As depicted in the Book of Genesis 39:1-20, Joseph was a handsome young Israelite. Since his father loved him more, his brothers became jealous and they despised him. One day they kidnapped Joseph and sold him for twenty shekels of silver to Potiphar. Potiphar served as the Commander of the Royal Guards in Pharaoh’s court and was known among his fellows as the Chief Butcher. Potiphar had many slaves. However, by dint of hard work and intelligence, Joseph rose through the ranks of the household slaves, and eventually became the overseer. Under Joseph’s supervision, everything ran smoothly in the house and this made Potiphar happy. Since he was thus left free of responsibility, he felt free to devote himself to his one great passion, food. It is true that everybody has the right to enjoy his or her food and there is no wrong in it. But, in this particular case the implication of the text is different. It means that, Potiphar had no interest in any of the other normal pleasures of life, including sex with his wife.

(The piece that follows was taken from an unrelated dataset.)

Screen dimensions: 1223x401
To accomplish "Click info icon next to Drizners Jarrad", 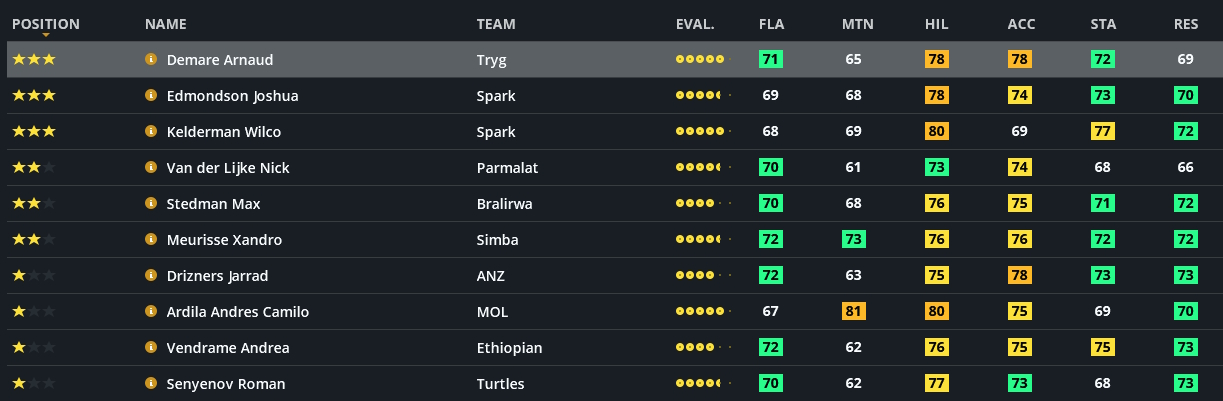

Within no time, Potiphar’s Egyptian wife, a lonely and sexually unsatisfied bored woman, became attracted by the strongly built handsome Joseph. Under the grip of uncontrollable lust, she tried to seduce him and finally approached Joseph to share the bed with her. But Joseph was a good soul, and he did not take advantage of her indecent offer. He simply refused her proposal, as he felt it amounts to sin against his master and against God.
However, the lady did not give up her idea. She tried to pursue him day after day, while he always refused and tried to avoid her. However, one day, in the absence of others, she grabbed his cloak and pleaded him to make love to her. Finding no other way, Joseph left his cloak in her hand and ran out of the house. The lady became furious, as she was extremely insulted. When her husband came home, she showed him Joseph’s cloak and reported that his Hebrew slave tried to rape her, but as she screamed for help he left his cloak and escaped. The master believed the story and ordered to put Joseph in prison.
Like many other stories depicted in the Bible, the story of Joseph and Potiphar's Wife, considered by many as unprecedented in its erotic candor, incited the imagination of many old masters.